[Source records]
■ ■ ■ ■

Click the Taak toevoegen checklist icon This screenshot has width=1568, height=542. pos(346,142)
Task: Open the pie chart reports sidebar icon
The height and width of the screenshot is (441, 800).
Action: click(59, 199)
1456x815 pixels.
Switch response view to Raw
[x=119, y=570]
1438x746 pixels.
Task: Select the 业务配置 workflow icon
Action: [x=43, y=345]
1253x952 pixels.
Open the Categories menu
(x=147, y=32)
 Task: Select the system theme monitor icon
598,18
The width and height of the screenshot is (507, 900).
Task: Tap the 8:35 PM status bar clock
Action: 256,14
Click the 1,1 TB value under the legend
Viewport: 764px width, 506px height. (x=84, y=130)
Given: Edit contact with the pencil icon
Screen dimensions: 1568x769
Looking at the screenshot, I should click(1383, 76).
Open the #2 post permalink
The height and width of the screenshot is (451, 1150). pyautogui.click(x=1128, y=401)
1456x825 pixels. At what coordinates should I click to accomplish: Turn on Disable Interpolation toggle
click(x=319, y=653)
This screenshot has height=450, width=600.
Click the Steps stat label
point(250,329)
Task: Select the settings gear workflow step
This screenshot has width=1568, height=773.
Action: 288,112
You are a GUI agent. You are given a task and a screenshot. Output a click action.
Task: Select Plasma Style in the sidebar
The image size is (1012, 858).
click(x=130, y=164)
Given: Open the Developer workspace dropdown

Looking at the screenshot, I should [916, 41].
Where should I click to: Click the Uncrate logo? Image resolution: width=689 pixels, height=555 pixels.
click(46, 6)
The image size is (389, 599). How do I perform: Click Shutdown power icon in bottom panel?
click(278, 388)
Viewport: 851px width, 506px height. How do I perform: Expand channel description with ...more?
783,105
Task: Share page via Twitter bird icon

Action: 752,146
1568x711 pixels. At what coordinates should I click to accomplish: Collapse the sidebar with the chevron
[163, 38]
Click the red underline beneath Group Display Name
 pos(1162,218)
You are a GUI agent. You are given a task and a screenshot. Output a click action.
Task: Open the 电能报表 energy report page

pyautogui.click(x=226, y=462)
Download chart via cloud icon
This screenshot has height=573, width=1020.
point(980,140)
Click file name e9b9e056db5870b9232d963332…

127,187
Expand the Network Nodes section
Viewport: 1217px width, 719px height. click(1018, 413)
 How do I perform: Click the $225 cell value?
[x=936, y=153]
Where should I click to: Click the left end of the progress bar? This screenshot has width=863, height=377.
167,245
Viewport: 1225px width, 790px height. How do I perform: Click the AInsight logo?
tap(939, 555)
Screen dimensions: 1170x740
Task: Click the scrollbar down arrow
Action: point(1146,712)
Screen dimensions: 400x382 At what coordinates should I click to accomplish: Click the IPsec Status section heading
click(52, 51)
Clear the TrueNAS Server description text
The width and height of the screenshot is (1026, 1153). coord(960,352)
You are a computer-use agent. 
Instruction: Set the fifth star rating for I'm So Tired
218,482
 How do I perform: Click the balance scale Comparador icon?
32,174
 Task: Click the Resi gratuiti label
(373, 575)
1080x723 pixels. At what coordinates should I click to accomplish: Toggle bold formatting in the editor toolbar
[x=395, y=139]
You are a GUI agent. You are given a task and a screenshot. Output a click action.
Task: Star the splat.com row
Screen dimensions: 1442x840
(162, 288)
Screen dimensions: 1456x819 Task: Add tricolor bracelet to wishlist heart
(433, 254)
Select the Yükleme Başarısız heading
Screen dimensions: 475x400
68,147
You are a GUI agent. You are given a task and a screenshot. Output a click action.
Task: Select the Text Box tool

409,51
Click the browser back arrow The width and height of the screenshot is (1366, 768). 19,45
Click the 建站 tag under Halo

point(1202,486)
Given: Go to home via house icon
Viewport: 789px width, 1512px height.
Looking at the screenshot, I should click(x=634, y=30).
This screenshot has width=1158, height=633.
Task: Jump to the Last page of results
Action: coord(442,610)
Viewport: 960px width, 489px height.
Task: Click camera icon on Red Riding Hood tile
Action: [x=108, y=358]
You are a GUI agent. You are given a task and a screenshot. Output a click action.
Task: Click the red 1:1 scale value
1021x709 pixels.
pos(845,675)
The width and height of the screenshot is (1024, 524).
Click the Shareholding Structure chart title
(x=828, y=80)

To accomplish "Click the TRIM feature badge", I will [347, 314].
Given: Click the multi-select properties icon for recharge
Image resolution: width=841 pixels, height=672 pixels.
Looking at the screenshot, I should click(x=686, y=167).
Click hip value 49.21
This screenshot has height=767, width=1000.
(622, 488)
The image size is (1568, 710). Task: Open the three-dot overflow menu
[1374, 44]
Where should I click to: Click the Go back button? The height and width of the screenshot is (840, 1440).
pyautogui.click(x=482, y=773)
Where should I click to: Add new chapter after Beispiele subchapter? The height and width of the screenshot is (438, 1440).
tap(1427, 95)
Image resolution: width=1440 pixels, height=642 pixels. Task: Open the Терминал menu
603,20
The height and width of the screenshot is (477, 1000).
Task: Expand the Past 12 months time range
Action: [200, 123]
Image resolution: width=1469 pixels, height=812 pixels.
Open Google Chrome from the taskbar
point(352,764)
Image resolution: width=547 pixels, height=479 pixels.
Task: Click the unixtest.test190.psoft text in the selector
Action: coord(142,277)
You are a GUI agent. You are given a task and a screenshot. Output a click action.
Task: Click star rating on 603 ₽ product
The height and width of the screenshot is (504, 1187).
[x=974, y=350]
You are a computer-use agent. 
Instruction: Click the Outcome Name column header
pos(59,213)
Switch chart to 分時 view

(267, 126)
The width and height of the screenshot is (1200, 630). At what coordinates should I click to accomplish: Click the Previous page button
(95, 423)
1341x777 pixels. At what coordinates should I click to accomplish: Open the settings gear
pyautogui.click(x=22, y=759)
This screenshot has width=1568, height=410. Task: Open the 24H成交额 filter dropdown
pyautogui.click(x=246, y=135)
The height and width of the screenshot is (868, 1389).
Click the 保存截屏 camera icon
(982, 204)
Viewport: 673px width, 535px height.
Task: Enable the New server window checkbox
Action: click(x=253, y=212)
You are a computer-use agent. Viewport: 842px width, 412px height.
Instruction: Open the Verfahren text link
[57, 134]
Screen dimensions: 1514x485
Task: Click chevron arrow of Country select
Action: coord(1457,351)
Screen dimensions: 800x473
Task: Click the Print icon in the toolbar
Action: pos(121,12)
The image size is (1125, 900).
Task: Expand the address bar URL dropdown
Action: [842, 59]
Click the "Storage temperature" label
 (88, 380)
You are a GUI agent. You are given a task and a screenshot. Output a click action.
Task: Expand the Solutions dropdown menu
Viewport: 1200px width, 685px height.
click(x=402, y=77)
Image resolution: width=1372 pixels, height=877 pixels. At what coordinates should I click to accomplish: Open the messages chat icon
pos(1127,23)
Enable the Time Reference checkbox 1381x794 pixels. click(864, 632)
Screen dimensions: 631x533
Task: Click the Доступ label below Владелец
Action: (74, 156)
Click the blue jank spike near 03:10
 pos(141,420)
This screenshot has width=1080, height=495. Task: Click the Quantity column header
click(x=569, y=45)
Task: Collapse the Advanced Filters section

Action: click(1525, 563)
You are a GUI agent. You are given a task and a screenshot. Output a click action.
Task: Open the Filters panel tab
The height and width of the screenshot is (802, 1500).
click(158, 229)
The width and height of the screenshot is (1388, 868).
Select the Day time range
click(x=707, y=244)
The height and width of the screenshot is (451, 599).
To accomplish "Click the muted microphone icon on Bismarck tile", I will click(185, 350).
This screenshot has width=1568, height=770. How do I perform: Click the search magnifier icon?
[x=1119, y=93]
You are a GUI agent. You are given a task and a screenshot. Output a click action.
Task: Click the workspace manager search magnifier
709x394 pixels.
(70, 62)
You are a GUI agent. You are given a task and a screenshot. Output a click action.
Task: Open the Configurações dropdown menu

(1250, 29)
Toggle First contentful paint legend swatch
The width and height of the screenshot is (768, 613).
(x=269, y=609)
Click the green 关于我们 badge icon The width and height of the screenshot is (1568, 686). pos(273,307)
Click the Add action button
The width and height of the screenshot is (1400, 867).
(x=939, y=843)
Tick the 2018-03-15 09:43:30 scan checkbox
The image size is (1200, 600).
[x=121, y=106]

■ ■ ■ ■

WHAT IS BEING ASKED » Of all the entries above, retype exactly the lines from the line with "Image resolution: width=841" to the line with "Task: Click star rating on 603 ₽ product", both included, and no others.

RESPONSE AREA »
Image resolution: width=841 pixels, height=672 pixels.
Looking at the screenshot, I should click(x=686, y=167).
Click hip value 49.21
This screenshot has height=767, width=1000.
(622, 488)
The image size is (1568, 710). Task: Open the three-dot overflow menu
[1374, 44]
Where should I click to: Click the Go back button? The height and width of the screenshot is (840, 1440).
pyautogui.click(x=482, y=773)
Where should I click to: Add new chapter after Beispiele subchapter? The height and width of the screenshot is (438, 1440).
tap(1427, 95)
Image resolution: width=1440 pixels, height=642 pixels. Task: Open the Терминал menu
603,20
The height and width of the screenshot is (477, 1000).
Task: Expand the Past 12 months time range
Action: [200, 123]
Image resolution: width=1469 pixels, height=812 pixels.
Open Google Chrome from the taskbar
point(352,764)
Image resolution: width=547 pixels, height=479 pixels.
Task: Click the unixtest.test190.psoft text in the selector
Action: coord(142,277)
You are a GUI agent. You are given a task and a screenshot. Output a click action.
Task: Click star rating on 603 ₽ product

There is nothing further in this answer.